Juliette não usa maquiagem em Camille, o filme todo se passa no
sanatório e o máximo de liberdade que vemos está nas cenas de locações externas,
nos passeios que ela faz no parque ao redor da construção. É tudo ermo, seco,
dos mesmos tons. Um olhar superficial vai desistir, vai encontra-lo monótono,
deprimente, mas é preciso um esforço maior para entender a agonia
que ele nos provoca. Esse é o tipo de reação que fundamenta a arte e causa
tanta polêmica em suas interpretações. Gaspar Noé e Claudio Assis, por exemplo,
nos provocam pelo asco à violência, nos mostram tanta crueza em seus filmes que
saímos enojados, passando mal. Basta lembrar Irreversível e Baixio das Bestas. Já David Lynch e Stanley
Kubrick provocam com o mistério, o primeiro chegando perto do surrealismo,
ou com a criação de um mundo particular onde o nosso surreal é real; e Kubrick pelo
suspense inteligente, pois ainda que saibamos o que vem a seguir, há tanta
tensão no virar da esquina que acabamos esperando mais – e ainda que nada
aconteça, saímos satisfeitos.
Bruno Dumont incomoda. Ele quer que olhemos para esta Camille e sintamos a espera pelo
nada, o vazio, a repetição, perceber a esperança de sair dali se esvaindo, como uma
ampulheta sempre invertida para recomeçar. Hoje temos não sei quantos
dispositivos de ‘passar o tempo’. A tecnologia não nos deixa sozinhos, podemos passar a vida com a cabeça ‘ocupada’, se quisermos. Como
quando o cinema sonoro nasceu, em que não havia espaço vazio de som, hoje
parecemos ter esquecido o silêncio, a imobilidade, o tempo de pensar. E
Camille/Juliette entende isso muito bem. Em uma entrevista, ela diz — A ideia era estar despida de qualquer artifício,
nada entre o diretor e eu. Era uma crueza que a personagem requeria (...) Fiz
um acordo com o Bruno: ok, não vai ter roteiro, mas então vou precisar
trabalhar com uma preparadora de elenco por duas semanas. Tinha medo do lado
louco de Camille, queria entrar na loucura dela, mas também ter alguém que me
fornecesse marcas para sair dela.
A interpretação da ascese da personagem como o clímax pode deixar uma impressão como a que tive inicialmente, equivocada da grandiosidade da obra a partir de “tão pouco”. Mas basta um olhar mais sensível, com mais paciência – esta que nos foge sempre – e entenderemos porque Juliette Binoche, a dama do cinema francês aceitou fazer qualquer coisa com Bruno Dumont, até um filme em que poderia enlouquecer, trabalhar com base em nada e ganhar menos do que deveria.
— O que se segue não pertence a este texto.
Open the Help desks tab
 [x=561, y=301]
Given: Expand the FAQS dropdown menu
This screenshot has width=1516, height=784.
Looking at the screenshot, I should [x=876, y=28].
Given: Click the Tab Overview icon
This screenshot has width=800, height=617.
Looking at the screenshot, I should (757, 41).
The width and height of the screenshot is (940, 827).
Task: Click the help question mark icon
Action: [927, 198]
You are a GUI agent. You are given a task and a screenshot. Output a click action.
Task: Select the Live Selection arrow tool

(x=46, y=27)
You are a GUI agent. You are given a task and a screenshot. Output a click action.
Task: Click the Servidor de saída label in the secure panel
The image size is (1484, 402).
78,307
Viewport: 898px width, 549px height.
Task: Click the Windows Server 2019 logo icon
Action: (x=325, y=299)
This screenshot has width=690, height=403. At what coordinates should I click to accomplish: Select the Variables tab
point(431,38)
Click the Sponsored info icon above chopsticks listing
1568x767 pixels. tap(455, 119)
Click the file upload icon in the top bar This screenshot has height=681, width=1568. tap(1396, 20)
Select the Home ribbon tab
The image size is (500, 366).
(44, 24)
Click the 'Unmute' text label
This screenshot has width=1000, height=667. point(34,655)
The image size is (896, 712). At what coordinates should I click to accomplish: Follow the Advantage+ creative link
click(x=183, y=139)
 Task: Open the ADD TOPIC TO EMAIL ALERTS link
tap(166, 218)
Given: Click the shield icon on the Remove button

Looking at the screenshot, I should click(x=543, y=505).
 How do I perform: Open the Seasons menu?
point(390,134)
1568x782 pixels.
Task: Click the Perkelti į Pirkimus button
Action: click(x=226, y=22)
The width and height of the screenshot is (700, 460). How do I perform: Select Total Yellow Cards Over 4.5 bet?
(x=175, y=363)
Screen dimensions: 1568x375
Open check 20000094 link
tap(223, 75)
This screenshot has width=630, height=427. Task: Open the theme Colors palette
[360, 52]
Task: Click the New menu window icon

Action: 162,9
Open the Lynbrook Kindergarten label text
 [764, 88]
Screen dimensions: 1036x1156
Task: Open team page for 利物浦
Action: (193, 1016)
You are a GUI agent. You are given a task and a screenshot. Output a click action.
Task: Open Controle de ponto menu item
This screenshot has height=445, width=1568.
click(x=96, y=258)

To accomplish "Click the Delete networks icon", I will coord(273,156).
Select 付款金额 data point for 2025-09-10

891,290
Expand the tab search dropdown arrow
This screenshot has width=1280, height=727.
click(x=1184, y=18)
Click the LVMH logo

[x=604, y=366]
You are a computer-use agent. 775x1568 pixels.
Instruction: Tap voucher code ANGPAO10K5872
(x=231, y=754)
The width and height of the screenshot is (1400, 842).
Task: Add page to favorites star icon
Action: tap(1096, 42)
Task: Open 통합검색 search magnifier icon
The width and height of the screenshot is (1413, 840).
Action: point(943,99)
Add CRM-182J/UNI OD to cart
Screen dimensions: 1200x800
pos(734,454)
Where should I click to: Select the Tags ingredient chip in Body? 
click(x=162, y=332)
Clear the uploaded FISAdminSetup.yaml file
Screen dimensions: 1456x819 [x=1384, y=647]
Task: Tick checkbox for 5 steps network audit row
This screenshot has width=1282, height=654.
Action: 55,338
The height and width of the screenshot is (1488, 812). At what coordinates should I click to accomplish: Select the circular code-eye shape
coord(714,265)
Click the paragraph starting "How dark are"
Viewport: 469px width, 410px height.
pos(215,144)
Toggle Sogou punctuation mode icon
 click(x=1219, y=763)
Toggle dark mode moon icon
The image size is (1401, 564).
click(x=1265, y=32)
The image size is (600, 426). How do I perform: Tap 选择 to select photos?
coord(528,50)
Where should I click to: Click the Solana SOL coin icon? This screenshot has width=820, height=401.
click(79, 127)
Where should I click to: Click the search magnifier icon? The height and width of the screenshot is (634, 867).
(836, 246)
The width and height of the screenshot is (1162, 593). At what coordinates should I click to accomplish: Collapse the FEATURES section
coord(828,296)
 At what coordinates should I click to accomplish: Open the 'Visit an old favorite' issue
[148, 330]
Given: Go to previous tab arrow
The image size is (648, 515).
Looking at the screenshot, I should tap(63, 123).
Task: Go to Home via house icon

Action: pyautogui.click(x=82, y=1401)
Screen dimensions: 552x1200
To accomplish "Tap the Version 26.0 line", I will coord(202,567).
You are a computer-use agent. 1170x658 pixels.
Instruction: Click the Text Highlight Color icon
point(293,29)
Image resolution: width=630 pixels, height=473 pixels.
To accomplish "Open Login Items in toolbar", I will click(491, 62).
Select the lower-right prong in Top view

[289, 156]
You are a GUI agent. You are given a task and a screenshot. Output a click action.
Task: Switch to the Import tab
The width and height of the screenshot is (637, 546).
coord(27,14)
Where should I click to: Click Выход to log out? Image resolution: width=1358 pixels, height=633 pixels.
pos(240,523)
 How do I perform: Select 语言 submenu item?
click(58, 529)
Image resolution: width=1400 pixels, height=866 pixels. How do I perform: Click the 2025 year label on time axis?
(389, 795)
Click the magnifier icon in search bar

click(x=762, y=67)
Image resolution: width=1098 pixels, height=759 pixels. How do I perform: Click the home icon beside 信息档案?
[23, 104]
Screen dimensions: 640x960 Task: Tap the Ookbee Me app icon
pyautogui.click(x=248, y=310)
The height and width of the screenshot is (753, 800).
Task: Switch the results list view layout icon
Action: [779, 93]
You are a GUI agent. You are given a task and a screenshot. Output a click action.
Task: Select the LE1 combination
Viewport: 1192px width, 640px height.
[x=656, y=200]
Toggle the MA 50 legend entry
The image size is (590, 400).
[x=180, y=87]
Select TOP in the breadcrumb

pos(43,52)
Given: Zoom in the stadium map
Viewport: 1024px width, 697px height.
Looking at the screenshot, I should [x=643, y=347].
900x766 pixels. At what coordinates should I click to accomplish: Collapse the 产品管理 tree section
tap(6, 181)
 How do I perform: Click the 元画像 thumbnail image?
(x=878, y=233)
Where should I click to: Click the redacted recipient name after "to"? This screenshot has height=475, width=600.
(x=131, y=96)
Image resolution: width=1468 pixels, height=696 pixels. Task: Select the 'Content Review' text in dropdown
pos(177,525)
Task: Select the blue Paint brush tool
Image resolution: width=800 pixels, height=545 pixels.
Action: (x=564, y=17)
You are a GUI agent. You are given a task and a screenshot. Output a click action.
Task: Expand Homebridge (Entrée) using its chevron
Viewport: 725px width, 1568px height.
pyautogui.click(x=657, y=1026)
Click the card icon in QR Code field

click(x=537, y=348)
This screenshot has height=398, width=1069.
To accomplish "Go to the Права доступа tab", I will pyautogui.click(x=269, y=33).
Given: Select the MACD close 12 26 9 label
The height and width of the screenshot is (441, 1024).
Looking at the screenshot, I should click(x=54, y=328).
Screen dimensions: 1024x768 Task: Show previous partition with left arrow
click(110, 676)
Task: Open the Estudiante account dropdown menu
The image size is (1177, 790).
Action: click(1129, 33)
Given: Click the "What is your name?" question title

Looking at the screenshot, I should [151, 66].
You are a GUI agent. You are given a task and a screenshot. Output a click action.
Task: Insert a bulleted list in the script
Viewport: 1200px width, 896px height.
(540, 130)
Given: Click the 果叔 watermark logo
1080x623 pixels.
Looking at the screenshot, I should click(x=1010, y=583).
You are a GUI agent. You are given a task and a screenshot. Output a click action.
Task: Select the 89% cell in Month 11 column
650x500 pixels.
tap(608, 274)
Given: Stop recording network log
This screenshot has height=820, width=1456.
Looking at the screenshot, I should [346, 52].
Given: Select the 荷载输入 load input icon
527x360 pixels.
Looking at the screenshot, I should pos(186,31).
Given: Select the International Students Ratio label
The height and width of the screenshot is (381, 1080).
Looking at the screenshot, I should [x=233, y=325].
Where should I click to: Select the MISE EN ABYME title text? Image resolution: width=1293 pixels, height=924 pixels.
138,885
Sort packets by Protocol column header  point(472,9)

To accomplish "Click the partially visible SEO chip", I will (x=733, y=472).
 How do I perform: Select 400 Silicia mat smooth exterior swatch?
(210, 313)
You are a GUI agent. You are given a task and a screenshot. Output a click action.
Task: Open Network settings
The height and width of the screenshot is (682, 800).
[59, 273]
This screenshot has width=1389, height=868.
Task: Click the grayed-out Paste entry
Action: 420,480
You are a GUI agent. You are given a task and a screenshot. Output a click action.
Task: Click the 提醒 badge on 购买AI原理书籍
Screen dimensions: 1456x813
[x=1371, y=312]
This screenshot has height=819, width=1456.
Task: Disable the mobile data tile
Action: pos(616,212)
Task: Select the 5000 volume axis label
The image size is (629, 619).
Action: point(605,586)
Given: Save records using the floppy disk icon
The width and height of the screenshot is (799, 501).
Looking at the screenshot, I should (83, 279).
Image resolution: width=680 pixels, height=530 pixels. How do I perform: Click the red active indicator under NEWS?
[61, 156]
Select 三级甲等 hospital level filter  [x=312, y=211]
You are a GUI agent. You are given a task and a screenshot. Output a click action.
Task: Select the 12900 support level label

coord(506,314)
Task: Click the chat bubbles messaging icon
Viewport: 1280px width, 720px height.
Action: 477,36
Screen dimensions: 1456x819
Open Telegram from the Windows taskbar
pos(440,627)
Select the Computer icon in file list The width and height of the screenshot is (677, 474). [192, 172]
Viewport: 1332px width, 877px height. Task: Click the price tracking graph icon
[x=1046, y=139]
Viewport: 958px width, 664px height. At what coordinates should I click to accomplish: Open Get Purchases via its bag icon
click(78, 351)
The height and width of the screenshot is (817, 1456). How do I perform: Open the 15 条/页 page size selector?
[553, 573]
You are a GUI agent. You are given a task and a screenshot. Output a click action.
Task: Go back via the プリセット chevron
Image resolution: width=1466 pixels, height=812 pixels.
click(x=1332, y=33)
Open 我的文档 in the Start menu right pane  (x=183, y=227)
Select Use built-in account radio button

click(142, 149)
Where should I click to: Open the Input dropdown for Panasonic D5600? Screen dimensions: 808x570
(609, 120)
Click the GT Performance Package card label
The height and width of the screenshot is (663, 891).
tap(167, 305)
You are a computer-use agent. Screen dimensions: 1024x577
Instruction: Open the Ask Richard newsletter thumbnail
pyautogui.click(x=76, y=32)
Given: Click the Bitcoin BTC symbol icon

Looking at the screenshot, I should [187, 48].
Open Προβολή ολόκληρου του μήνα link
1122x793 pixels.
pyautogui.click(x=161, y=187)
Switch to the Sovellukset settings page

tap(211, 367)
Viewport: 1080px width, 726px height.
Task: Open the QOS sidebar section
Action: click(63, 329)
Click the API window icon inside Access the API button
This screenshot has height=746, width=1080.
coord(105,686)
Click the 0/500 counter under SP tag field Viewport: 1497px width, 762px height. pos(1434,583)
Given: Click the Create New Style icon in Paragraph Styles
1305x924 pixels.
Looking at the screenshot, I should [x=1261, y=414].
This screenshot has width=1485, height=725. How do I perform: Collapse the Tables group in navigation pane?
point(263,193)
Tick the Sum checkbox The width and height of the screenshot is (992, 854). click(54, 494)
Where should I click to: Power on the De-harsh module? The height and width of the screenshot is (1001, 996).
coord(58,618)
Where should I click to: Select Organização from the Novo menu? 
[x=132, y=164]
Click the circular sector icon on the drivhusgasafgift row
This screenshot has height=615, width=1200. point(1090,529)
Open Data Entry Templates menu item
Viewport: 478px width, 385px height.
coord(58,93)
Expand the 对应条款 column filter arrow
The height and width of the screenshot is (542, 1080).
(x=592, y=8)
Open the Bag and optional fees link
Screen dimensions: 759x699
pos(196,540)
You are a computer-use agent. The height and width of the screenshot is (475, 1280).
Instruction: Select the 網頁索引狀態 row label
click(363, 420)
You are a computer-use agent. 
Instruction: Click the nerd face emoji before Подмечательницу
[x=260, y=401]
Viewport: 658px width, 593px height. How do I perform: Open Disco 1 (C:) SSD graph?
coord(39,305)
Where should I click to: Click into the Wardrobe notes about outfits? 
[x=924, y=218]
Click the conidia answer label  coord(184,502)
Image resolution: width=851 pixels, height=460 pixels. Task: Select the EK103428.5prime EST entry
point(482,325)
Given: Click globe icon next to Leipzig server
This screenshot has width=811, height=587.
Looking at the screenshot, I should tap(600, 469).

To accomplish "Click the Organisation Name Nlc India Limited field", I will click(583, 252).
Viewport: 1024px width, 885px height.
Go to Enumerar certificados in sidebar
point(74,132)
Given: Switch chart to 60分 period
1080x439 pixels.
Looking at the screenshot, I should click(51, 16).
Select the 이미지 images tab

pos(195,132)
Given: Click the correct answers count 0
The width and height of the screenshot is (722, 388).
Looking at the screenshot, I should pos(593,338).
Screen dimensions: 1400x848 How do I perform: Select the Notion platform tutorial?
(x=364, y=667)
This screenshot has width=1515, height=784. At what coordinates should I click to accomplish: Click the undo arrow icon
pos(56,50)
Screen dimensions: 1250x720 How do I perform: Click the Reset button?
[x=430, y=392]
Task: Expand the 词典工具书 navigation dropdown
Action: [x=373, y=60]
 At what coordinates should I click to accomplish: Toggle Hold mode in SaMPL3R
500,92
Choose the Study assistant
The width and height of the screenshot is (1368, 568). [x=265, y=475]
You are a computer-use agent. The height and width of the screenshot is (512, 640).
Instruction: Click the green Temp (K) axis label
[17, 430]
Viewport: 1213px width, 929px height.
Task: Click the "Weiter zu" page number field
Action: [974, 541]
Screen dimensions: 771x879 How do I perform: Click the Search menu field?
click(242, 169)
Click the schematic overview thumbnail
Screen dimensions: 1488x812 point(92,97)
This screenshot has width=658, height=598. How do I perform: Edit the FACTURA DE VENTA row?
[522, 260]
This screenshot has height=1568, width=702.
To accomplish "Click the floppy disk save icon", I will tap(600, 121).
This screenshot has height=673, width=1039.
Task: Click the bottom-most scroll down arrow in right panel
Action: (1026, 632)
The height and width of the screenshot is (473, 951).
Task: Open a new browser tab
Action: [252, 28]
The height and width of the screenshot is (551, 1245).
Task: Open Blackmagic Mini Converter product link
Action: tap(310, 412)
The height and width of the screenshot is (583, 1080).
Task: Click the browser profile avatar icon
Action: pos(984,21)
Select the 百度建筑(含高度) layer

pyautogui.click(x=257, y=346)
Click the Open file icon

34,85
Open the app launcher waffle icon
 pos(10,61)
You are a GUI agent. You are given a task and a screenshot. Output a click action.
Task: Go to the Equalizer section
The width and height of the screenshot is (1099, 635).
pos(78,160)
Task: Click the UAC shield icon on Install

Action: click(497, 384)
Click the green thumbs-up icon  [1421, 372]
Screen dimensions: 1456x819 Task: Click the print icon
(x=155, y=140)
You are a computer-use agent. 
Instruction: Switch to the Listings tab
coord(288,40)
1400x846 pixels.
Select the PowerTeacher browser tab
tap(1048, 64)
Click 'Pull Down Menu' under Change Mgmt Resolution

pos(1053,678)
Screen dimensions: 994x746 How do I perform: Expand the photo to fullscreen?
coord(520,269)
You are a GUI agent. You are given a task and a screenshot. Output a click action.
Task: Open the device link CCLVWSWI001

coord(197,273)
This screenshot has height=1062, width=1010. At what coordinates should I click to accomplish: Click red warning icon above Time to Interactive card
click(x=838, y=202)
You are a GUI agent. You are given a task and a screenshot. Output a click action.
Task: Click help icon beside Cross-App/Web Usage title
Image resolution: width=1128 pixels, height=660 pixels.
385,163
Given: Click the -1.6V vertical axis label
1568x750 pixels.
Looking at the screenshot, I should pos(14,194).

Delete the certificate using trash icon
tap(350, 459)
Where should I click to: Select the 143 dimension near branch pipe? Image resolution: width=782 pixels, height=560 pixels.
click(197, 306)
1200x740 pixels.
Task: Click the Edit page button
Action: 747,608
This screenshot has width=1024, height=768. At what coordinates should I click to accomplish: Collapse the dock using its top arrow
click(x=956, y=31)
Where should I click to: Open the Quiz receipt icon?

A interpretação da ascese da personagem como o clímax pode deixar uma impressão como a que tive inicialmente, equivocada da grandiosidade da obra a partir de “tão pouco”. Mas basta um olhar mais sensível, com mais paciência – esta que nos foge sempre – e entenderemos porque Juliette Binoche, a dama do cinema francês aceitou fazer qualquer coisa com Bruno Dumont, até um filme em que poderia enlouquecer, trabalhar com base em nada e ganhar menos do que deveria.